Independentemente do intervalo entre a primeira e a segunda gravidez, a chegada do segundo é menos avassaladora. Na primeira vez, os pais deixam de ser filhos para se tornarem pais, uma mudança e tanto na vida de qualquer um. Mesmo assim, claro que outro bebê transforma toda a família. 'É sempre um novo desafio. O pai, além de se afastar da esposa, tem de ajudar na aproximação do mais velho. Já o primogênito vai ter de dividir a mãe com o bebê', diz o terapeuta familiar Souza. Fiquem atentos, porém, para que a família não se transforme em duas duplas. 'O mais velho também precisa da atenção materna', afirma a especialista Daniela. Assim como o recém-nascido só tem a ganhar com o contato do pai. Não existe receita de bolo. Um ingrediente, porém, vai deixar tudo mais saboroso: a sua experiência. Como vocês já sabem, por exemplo, que não será necessário esterilizar a casa inteira, vão aproveitar mais as delícias de ter um bebê em casa. 'As preocupações aumentam, é verdade, mas a satisfação também', diz a terapeuta.

Ciúme de você

O filho mais velho reage de diferentes maneiras à chegada do bebê.
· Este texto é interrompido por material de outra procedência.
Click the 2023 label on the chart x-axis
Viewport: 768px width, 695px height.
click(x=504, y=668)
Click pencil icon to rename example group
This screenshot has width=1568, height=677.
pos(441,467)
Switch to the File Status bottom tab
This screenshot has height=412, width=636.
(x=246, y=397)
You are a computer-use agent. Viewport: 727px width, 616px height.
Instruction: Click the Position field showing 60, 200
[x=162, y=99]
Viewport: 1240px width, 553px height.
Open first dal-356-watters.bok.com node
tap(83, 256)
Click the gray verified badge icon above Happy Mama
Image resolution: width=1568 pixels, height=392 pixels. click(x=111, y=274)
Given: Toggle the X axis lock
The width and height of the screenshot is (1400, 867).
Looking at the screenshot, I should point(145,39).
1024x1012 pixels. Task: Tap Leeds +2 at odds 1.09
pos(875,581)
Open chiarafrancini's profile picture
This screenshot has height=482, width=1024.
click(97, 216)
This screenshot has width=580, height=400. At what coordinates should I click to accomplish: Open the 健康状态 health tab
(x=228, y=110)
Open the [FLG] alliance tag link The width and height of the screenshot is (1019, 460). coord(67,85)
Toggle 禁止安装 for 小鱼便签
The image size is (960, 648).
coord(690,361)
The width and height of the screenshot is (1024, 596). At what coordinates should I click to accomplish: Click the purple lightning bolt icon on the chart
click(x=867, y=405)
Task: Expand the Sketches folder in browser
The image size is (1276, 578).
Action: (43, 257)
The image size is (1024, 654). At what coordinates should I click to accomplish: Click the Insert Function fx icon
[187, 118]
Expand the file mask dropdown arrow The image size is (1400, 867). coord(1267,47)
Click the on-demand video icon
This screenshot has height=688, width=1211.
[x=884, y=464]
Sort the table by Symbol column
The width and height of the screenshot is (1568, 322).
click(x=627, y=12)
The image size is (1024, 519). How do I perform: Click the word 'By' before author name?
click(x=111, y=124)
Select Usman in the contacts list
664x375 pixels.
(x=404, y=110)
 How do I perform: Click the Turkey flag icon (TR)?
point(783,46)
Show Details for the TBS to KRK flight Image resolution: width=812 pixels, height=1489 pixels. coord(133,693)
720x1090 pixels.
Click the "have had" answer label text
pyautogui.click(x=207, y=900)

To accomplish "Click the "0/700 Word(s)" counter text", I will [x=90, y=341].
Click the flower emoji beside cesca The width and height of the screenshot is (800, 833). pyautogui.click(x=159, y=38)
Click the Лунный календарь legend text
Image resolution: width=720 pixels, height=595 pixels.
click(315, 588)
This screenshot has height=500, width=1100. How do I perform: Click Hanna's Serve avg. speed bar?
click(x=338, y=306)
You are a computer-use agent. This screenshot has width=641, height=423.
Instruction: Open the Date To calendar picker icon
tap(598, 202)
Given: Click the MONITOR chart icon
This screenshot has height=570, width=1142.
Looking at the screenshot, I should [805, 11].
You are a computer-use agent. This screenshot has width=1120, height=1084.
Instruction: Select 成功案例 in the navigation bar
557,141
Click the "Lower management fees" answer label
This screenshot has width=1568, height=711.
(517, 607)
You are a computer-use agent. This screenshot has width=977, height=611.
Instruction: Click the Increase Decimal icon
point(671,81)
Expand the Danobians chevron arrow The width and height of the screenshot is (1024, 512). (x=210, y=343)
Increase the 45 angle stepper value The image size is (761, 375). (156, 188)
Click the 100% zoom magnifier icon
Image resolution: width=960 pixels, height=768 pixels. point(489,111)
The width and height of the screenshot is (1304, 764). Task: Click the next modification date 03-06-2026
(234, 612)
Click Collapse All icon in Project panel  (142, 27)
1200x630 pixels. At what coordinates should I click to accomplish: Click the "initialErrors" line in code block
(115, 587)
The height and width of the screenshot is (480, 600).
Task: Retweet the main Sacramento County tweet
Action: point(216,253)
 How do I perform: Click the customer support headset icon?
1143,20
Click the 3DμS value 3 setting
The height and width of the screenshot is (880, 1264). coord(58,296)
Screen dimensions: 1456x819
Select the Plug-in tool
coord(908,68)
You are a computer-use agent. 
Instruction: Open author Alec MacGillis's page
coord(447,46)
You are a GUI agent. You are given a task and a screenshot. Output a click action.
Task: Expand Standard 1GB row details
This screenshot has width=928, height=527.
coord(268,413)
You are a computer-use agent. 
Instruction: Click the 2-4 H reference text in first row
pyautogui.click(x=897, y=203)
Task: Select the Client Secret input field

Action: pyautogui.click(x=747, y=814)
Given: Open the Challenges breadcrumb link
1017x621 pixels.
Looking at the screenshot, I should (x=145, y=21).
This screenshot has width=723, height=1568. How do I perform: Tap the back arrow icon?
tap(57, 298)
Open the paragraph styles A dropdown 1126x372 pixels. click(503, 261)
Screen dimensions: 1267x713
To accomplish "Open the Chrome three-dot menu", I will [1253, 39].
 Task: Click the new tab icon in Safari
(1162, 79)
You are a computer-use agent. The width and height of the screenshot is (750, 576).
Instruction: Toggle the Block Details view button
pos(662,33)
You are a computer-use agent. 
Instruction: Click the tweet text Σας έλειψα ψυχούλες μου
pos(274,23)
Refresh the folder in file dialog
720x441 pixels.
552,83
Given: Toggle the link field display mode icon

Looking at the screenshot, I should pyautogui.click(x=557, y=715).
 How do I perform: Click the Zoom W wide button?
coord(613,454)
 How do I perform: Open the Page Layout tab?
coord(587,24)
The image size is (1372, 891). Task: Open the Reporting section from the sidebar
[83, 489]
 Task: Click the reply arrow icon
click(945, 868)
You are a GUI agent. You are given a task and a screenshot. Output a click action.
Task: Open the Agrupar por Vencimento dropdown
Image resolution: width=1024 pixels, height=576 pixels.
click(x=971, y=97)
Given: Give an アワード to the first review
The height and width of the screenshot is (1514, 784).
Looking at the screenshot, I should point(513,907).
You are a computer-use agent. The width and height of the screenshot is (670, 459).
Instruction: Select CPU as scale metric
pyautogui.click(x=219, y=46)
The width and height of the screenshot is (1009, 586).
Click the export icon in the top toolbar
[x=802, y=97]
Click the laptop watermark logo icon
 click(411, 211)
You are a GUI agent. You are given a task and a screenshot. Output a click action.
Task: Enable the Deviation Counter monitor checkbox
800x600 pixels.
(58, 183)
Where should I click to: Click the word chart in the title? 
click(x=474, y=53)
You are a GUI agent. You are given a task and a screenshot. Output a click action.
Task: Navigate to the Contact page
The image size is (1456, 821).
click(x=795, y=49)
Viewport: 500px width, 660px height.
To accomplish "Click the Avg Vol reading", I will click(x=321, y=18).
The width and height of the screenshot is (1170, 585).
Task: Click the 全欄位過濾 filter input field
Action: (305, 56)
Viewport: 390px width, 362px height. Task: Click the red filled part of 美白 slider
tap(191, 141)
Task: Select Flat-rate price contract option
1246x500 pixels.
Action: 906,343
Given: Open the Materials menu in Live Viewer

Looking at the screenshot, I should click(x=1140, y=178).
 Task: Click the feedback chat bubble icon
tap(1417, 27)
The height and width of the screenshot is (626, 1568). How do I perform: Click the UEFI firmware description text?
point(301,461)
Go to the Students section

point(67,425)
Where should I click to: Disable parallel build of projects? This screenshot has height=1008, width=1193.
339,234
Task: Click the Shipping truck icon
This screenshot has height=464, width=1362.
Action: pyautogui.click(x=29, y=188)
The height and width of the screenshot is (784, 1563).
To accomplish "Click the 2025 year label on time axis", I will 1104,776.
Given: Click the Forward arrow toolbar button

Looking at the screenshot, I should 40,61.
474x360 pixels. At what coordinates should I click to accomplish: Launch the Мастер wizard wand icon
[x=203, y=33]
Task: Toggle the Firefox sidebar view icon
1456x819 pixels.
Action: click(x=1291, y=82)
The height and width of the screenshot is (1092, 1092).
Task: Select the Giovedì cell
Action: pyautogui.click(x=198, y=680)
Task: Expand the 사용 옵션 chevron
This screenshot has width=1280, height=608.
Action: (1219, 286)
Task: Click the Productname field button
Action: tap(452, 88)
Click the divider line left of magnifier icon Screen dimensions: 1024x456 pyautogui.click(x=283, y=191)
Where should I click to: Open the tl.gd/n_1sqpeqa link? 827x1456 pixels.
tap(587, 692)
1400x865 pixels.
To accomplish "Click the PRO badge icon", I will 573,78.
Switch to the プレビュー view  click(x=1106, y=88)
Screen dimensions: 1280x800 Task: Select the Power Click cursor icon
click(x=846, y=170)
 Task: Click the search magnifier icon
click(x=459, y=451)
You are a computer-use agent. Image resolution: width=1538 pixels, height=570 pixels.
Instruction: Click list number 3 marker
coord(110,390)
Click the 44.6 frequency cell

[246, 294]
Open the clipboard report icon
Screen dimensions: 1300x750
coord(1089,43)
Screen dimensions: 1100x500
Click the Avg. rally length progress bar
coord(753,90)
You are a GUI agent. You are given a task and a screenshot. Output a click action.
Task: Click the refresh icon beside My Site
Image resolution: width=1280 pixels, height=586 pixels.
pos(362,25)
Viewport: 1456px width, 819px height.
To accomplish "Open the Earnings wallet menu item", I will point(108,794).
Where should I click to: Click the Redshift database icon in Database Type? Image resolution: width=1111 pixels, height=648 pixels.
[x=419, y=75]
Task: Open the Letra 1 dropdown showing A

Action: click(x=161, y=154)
Alguns voltam a usar chupeta, outros a falar como bebê.

Veja como evitar o estresse

Conte a história da primeira gravidez, mostre fotos, diga como foi o nascimento.

Qualquer mudança na rotina do mais velho, como tirar a fralda ou a chupeta, deve ocorrer no começo da gravidez ou um tempo depois do parto - o primeiro filho pode relacionar isso à vinda do irmãozinho, aumentando o sentimento de perda.

Converse sobre o assunto com a criança, para que ela entenda que ciúme é normal.

Faça com que o mais velho participe (sempre sob supervisão de um adulto) dos cuidados com o bebê.

Familiares e amigos não precisam sufocar o filho mais velho com mimos e presentes. Mas ele está ali e precisa de atenção.